Re: dpkg list-file performance
On 08/30/2009 09:28 AM, Cyril Brulebois wrote:
David Benjamin<davidben@MIT.EDU> (29/08/2009):
The current list-files are good for the query "given a package, what
did it install". They also have fairly fast updates. However, they
are extremely poorly suited for the query "given a file, what
package(s) installed it" or if you need to read it all in at
once. So, I propose adding a cache for the data.
You want to give “dlocate” a try?
The main nuisance is that dpkg --install is slow as a result of this.
I'm using dpkg-query --search as my test case mostly to isolate the
database step. dpkg --install does some extra work that, for now, I
don't care about. dpkg-query, on the other hand, does some extra work,
but it's negligible compared to the 30s penalty for reading the files
database. (Both --install and --search call ensure_allinstfiles_available.)

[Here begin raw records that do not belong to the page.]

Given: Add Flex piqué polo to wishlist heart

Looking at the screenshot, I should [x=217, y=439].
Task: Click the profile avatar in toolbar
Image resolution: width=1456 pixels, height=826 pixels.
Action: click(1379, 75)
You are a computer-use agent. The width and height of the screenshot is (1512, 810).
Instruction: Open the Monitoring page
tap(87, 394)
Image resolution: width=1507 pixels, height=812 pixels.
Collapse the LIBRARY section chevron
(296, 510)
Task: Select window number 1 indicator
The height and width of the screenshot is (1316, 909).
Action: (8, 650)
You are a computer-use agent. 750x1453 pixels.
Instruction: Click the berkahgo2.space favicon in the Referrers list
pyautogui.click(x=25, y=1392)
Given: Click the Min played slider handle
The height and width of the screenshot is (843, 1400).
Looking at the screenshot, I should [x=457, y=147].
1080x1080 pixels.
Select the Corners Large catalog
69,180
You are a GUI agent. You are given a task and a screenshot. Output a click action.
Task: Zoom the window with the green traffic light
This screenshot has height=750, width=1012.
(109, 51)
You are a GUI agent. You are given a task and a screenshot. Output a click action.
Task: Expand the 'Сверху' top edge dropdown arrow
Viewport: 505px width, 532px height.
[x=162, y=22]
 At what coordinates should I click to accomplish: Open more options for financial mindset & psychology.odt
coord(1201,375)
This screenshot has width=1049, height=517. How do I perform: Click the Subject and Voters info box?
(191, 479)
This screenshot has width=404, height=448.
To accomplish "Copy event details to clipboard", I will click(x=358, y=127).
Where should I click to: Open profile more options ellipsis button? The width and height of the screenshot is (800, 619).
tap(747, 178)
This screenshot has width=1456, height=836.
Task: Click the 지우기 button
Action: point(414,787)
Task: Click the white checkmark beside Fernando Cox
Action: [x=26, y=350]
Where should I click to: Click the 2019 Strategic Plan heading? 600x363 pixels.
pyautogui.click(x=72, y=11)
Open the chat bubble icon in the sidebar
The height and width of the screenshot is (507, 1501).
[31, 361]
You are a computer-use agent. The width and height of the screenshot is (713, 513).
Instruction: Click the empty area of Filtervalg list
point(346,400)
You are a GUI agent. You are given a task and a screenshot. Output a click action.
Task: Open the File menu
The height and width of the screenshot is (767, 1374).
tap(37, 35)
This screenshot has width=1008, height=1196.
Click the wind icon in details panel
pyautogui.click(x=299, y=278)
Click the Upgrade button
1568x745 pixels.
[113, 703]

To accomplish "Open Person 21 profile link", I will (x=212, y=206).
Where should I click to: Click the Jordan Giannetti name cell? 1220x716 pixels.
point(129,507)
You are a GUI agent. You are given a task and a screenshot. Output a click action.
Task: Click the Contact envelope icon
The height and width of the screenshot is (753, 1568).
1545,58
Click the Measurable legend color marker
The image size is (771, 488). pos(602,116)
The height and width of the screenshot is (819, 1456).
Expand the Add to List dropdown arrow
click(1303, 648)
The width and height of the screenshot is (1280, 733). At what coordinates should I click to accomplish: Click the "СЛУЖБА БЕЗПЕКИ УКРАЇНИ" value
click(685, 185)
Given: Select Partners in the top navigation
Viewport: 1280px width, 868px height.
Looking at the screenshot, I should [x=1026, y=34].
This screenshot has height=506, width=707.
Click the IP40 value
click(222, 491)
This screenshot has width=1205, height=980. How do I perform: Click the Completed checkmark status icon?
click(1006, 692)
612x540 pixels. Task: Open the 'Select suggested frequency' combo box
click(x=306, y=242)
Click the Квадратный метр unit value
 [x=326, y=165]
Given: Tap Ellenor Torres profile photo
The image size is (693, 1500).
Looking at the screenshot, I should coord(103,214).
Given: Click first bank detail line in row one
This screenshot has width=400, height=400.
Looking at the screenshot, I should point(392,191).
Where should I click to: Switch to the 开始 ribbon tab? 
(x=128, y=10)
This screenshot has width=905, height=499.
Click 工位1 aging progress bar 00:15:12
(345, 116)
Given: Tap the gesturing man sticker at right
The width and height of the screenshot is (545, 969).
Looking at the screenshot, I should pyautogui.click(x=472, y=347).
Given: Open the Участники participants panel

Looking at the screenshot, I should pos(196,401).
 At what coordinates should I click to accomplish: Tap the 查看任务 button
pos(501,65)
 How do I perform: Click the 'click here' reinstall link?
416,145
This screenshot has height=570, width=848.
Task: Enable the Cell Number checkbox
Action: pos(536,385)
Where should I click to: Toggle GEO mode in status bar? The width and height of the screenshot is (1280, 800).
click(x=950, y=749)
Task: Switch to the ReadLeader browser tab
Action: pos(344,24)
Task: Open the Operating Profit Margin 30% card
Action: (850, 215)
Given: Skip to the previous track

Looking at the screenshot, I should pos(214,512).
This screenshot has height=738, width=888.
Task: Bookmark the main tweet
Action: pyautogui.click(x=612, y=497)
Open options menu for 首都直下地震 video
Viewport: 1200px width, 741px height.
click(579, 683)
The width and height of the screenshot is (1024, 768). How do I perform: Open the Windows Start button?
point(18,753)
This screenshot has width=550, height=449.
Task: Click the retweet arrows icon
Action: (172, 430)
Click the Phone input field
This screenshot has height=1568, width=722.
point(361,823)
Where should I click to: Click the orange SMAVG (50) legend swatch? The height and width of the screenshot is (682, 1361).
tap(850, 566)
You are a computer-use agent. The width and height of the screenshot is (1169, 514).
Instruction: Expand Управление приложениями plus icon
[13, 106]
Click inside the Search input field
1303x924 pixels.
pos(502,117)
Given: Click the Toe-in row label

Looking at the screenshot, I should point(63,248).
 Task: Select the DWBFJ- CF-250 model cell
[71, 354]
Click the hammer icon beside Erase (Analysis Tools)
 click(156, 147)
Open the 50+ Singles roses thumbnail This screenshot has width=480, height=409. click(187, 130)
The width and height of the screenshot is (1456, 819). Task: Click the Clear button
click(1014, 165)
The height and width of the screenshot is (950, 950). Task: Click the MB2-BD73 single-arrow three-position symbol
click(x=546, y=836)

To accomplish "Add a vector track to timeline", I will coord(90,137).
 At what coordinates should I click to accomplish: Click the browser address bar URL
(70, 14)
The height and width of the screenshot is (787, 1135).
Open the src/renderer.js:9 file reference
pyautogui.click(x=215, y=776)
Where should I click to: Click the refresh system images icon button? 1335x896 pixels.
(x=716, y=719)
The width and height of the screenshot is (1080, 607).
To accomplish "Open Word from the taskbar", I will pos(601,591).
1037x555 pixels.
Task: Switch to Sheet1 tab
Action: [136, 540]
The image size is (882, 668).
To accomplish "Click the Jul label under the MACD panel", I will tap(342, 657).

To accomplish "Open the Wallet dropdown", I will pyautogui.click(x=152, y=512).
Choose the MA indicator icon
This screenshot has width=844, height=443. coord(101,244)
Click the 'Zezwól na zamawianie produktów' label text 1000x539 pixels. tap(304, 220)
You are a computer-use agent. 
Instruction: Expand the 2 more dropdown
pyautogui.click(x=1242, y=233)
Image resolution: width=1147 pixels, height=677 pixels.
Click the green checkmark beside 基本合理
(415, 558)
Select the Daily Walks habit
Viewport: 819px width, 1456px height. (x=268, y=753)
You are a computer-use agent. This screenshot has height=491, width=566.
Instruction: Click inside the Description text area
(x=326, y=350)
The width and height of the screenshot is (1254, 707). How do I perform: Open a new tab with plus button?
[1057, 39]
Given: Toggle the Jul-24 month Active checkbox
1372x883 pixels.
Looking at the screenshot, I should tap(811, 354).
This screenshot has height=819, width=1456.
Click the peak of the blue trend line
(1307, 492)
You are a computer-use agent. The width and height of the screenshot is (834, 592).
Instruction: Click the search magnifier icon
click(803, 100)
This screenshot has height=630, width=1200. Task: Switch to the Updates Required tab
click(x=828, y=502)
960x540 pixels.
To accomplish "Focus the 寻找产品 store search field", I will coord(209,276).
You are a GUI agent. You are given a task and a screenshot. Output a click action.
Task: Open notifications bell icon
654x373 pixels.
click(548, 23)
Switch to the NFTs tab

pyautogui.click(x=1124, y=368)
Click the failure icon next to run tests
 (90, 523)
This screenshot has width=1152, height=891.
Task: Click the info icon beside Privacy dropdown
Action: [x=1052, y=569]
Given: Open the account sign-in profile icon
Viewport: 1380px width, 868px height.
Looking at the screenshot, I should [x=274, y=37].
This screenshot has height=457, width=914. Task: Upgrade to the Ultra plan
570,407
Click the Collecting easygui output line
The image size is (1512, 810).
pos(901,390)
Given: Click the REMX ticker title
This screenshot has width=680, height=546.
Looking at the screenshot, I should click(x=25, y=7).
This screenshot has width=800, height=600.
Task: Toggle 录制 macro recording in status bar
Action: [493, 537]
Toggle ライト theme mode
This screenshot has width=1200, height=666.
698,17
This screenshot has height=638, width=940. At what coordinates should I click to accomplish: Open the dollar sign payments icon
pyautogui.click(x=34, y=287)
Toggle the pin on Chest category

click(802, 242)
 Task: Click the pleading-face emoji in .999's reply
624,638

From what I can tell, dpkg's primary operations to the list-files do
not correspond to "given a package, what did it install"? The current
implementation will often read in everything, which *.list is bad at.
The point of reading them all in seems to often be for findnamenode() to
work. In which case, what we actually want is the "given a file, what
package(s) installed it" query. *.list are not very good at that either.
I'm also not entirely convinced "alternative" versions of core dpkg
operations for acceptable performance is quite the right way to do this,
but that's not the main issue. The main issue is that dlocate does
nothing to help dpkg --install.